Up until my twenties, I couldn’t see my mother as a person with her own ambitions and past experiences that predated me. In my twenties, I tried to get to know her. I began to confide in her. I expressed myself as I would to a friend, using the language that suited the situation. I swore. A lot. My mother never swore. In her recounting of the story of the nurse who denied her water, she could only refer to her as a pest—not the word I would’ve used. Reluctantly, she began to reciprocate, to tell me things about her life and her marriage that I’d ne
ver known. I started to wonder if I knew too much about my parents and their marriage. But then I realized that Number One and I had done exactly the same thing with our teenage girls.

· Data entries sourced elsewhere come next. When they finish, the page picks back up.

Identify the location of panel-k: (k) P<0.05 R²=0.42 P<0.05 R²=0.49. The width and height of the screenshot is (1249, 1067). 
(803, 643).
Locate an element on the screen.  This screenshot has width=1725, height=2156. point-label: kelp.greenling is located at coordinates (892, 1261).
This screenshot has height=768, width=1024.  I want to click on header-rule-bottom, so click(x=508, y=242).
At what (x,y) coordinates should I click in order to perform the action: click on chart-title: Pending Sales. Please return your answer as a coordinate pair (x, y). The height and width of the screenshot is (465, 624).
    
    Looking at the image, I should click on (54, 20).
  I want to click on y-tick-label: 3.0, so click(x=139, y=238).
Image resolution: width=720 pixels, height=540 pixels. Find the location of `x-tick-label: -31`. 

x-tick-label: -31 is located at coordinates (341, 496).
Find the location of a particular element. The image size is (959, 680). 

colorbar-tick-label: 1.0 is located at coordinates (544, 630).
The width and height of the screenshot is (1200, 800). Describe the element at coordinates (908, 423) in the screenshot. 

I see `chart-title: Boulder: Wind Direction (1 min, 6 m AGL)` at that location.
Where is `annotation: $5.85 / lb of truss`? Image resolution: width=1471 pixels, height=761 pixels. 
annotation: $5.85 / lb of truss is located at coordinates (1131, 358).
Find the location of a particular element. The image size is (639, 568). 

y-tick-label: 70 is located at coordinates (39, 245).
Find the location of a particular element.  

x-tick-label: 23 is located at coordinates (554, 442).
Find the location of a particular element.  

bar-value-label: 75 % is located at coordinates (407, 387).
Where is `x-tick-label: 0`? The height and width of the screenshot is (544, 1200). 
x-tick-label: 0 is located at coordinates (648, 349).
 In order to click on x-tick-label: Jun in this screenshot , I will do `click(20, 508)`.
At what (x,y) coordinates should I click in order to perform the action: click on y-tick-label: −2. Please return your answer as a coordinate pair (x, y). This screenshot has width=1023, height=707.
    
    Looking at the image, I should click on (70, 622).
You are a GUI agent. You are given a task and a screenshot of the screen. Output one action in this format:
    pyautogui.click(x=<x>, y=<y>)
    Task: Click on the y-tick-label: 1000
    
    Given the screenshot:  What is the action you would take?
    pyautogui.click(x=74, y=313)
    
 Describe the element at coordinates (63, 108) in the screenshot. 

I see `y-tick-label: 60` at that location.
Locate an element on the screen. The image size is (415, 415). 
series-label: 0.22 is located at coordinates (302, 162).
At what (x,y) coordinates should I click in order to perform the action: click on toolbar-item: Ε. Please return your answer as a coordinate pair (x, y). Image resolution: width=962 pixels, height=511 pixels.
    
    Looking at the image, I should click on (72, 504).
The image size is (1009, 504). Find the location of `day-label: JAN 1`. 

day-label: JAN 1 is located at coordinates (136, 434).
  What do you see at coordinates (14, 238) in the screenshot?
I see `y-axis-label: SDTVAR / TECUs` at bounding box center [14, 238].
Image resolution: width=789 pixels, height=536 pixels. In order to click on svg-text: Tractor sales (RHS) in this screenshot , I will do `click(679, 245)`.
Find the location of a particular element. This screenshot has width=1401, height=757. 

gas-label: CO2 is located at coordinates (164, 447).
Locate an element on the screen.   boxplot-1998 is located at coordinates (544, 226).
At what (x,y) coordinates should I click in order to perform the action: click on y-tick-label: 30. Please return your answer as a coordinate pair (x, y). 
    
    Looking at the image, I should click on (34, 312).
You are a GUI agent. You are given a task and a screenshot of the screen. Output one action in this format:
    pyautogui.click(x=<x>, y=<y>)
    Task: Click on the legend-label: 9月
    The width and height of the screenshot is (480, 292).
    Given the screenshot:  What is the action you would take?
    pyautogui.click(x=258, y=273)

As a parent myself, I began to confront this dissonance between mother and person. I saw my own friends set themselves aside for their children, neatly separating their identities. This got trickier as our kids got older, as less and less went over their heads. They understood what they saw and heard, like when Layla asked me about Number One’s affairs. For better or worse, I never had the time to compartmentalize my various roles: I was the same Nadia with them as I was at work as I was at the bar with friends. I drank and swore in front of my kids as much as I did in their absence. In school, they had learned of the dangers of smoking and it terrified them. When I quit, I still had the odd cigarette, and I didn’t hide in the bathroom like other mothers I knew. When they asked me about sex, drugs, and alcohol, I tried to tell the truth. I figured that I’d rather say too much than be forced to lie. I’m sure I’ve passed on my neuroses, like all parents. The more I looked for models, for advice, for guidance that would help me get it “right,” the more I became convinced that trying to control pregnancy and parenting is a Sisyphean task. We try our best, hoping only to minimize damage.